In general, AI is good for handling incremental, intermediate steps in your workflow, like suggesting small changes. It is not a good idea to base entire projects or creative directions off of AI tools.

Uses for AI in Web Development

Here are three good uses for AI in web development:
  • Code generation / assistance
  • UI/UX prototyping
  • Software testing
AI can be used to generate code and assist in writing code. Programs like Github Copilot automatically look at what you write and make suggestions or small edits. Note that these programs are not reliable for whole projects, but they are excellent for small snippets and for training. They can be especially useful in learning new software libraries.

UI/UX development is another area where AI has valid uses. There exist programs like UIzard that can rapidly prototype interface models. These tools should be used more for inspiration than for final products- a good UX engineer will be able to tweak and customize their output for a better final product for their client.

Finally, software testing is a great application for AI tools like Testsigma. Manually cranking out hundreds of test cases can be time consuming, and is something that may actually be done better without human biases. Plus, this means no more excuses for not writing software tests!

Drawbacks for AI in Web Development

Like any other technology, AI has its limitations. No existing tool can build anything but the most generic web applications all by itself. For any truly unique vision or idea, human creativity and assembly is still required.

The biggest problem is a lack of originality. Generative AI would be better named Imitative AI. The way it works is not by generating new ideas, but by imitating old ones. 

This is fine for a lot of the repetitive work involved in software development, but it stops short of anything requiring true ingenuity or client personalization.

If anything, the widespread availability of AI tools is likely to increase the value of customized work in the future.

Inaccuracy and bad code are real risks when it comes to using AI for code generation. Although ChatGPT acts confident and may seem omniscient, its output was banned from Stack Overflow for being incorrect too much of the time.

Another serious issue is security issues. Any time you offload part of your development to a third party, you introduce the risk of security issues. 

Perhaps someone has access to the prompts and output you used.
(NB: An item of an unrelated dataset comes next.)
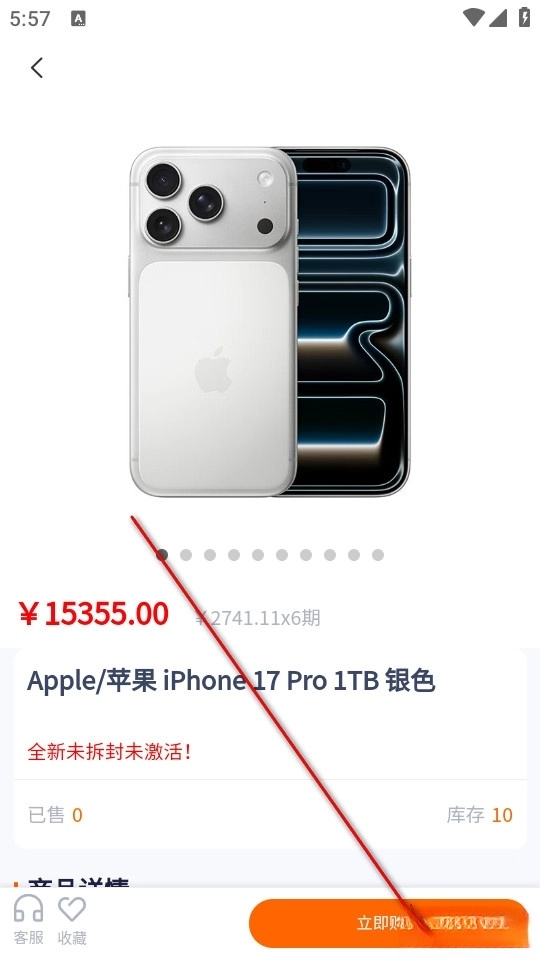
Task: Tap the 库存 10 stock count
Action: tap(479, 815)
Or perhaps the AI code generation program was trained on unsecure code. 

Actually, given that all generative AI programs were trained in the past, and that cybersecurity changed rapidly, it's almost guaranteed that the code generation program you use will have been trained on outdated, unsecure code. Be very careful with any code suggestions that are central to security.
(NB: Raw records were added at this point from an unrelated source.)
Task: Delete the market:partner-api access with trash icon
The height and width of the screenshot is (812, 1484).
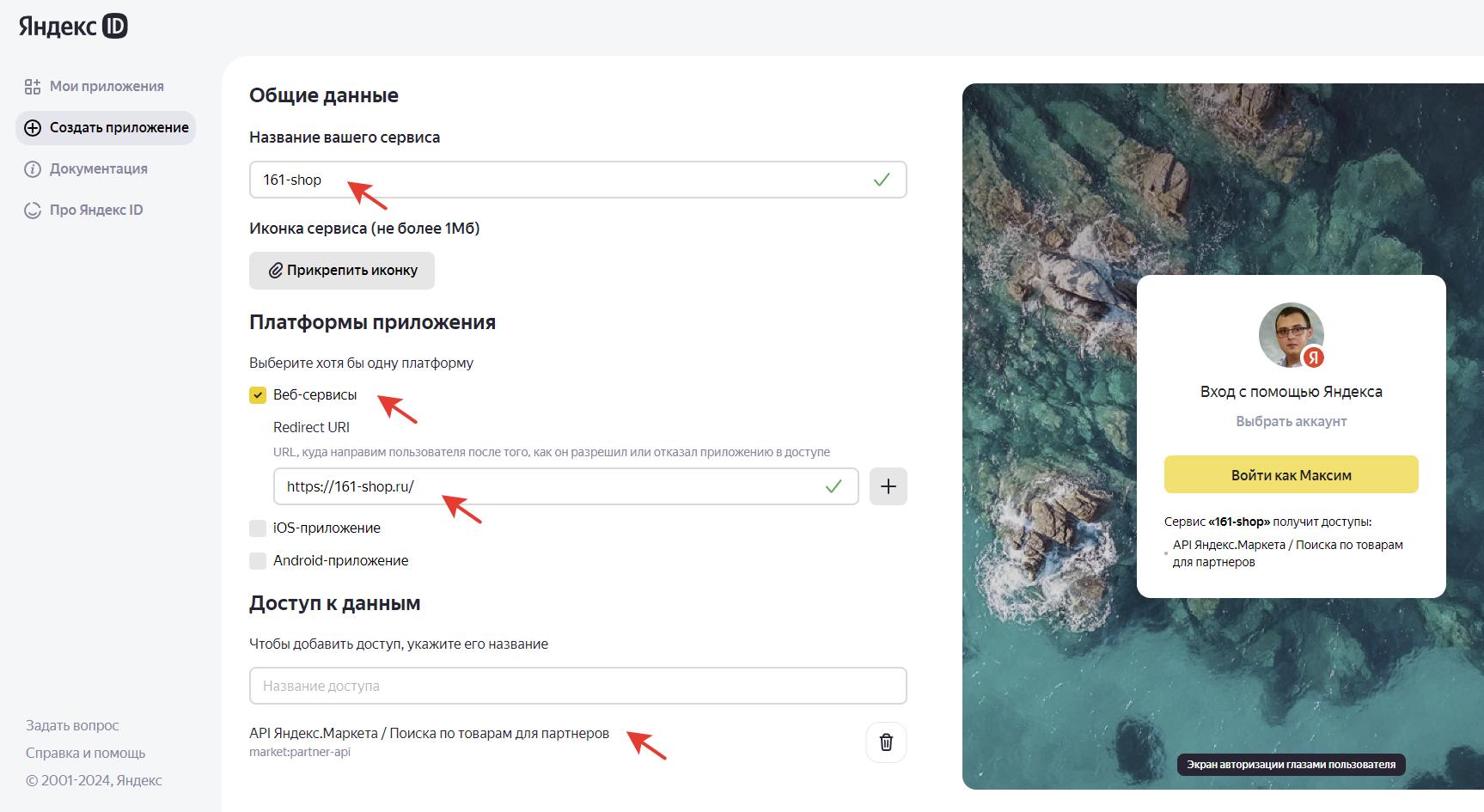Action: [886, 742]
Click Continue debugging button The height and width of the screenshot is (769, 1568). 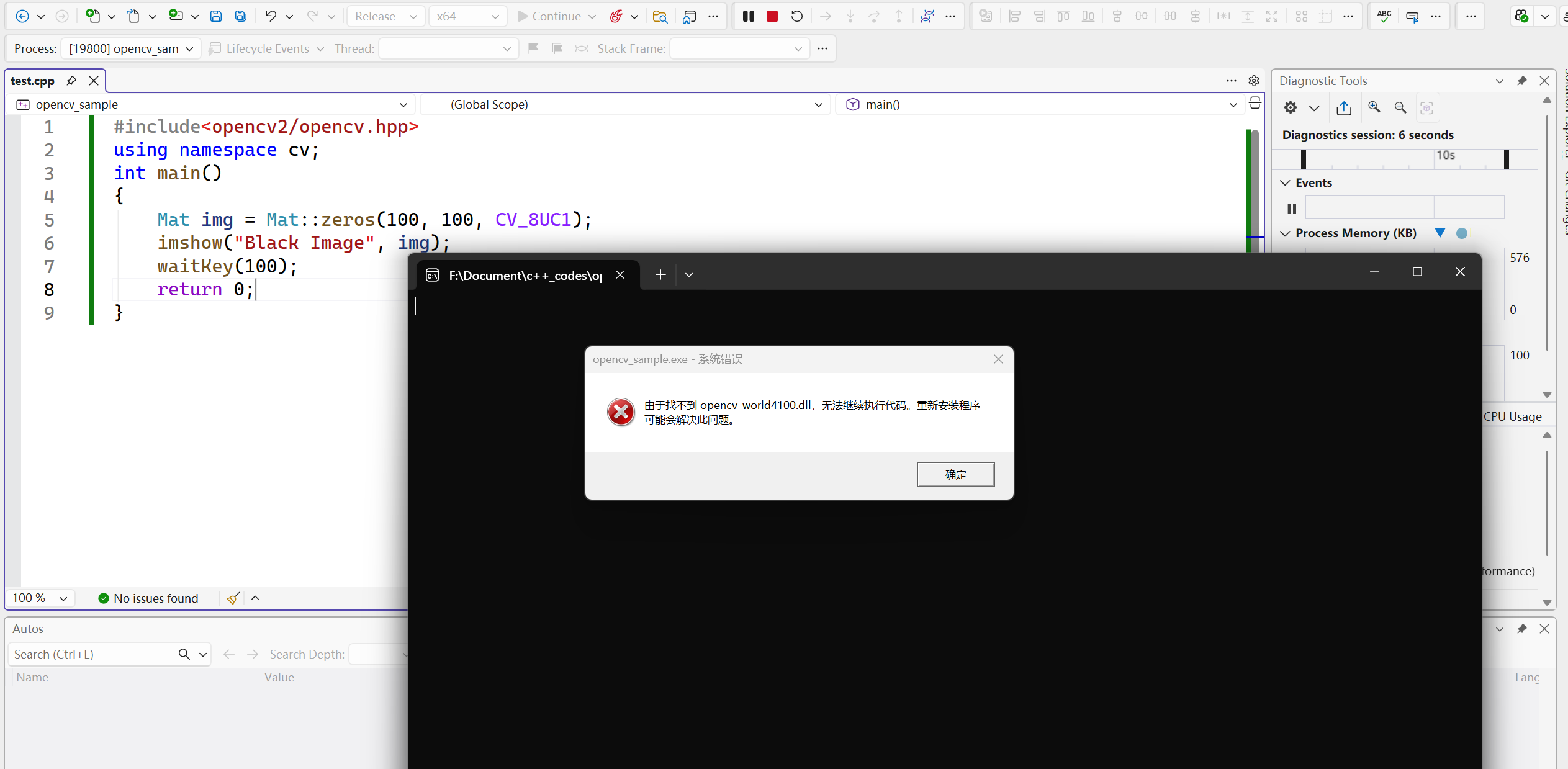(x=549, y=16)
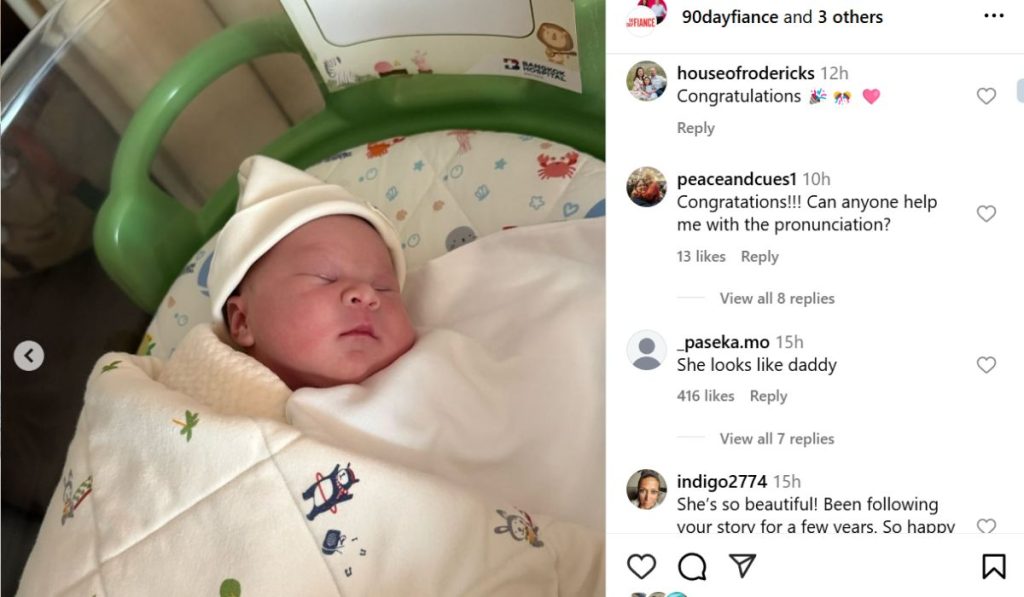This screenshot has height=597, width=1024.
Task: Like houseofrodericks' Congratulations comment
Action: coord(986,96)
Finally, biased data is a problem that plagues every corner of AI. It's really a systemic issue- because these programs are trained on and built out of data, they come to reflect the biases of that data. 
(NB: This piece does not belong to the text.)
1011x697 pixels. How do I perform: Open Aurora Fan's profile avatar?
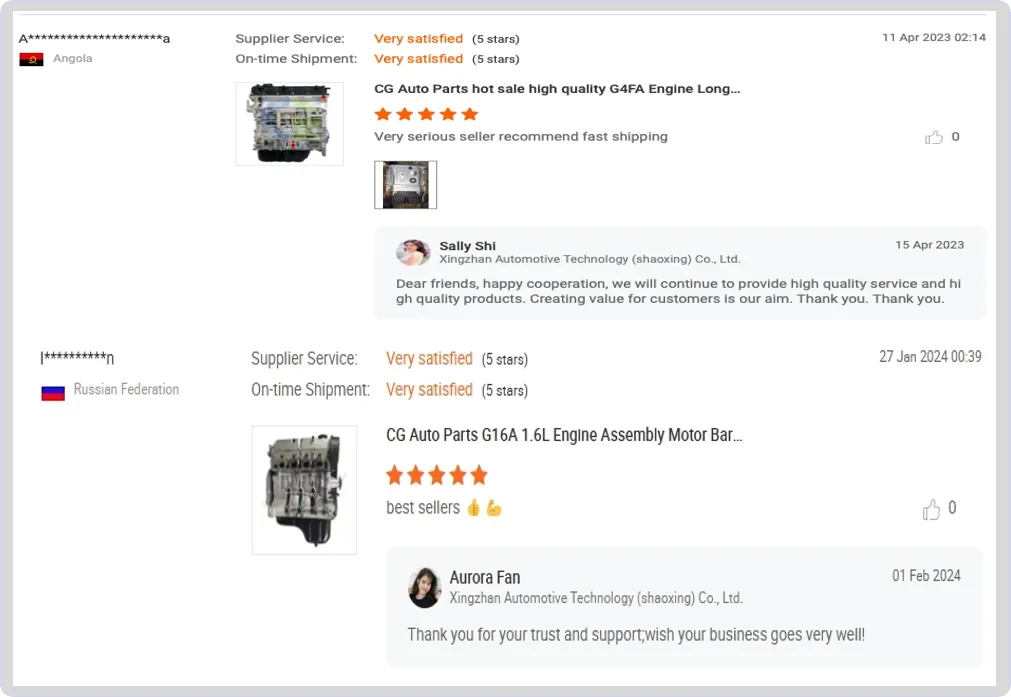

For example, a medical data set may overwhelmingly include information about one race or gender. Turning that data into something useful involves a mix of data cleaning, transparency, and a willingness to adapt and revise.

How to Incorporate AI into Your Web Design Workflow

In my last article, I discussed how to design AI systems responsibly: with transparency, fairness, safety, privacy, and security in mind.

As for web design specifically, you can follow these best practices by incorporating AI in your workflow like this:
  • Use AI primarily for intermediate steps, rather than finished products.
  • Use AI for feedback and brainstorming.
  • Don't be afraid to experiment.
  • Adapt and revise your use of AI as you go along.
  • Align your goals with your client to create customized, original work.


Use AI for simple projects and for intermediate work. But it is generally unwise to use it for finished projects or to completely replace humans.

One way to think about AI is kind of as a souped-up Google search. You might use what you see on a Google search as inspiration, but probably wouldn't copy everything exactly.

Actually, this comparison is even more exact than it may seem. ChatGPT works so well because it was trained on a lot of internet text, including pages from Stack Overflow. And if you Google a coding problem, you will probably get... a lot of pages from Stack Overflow.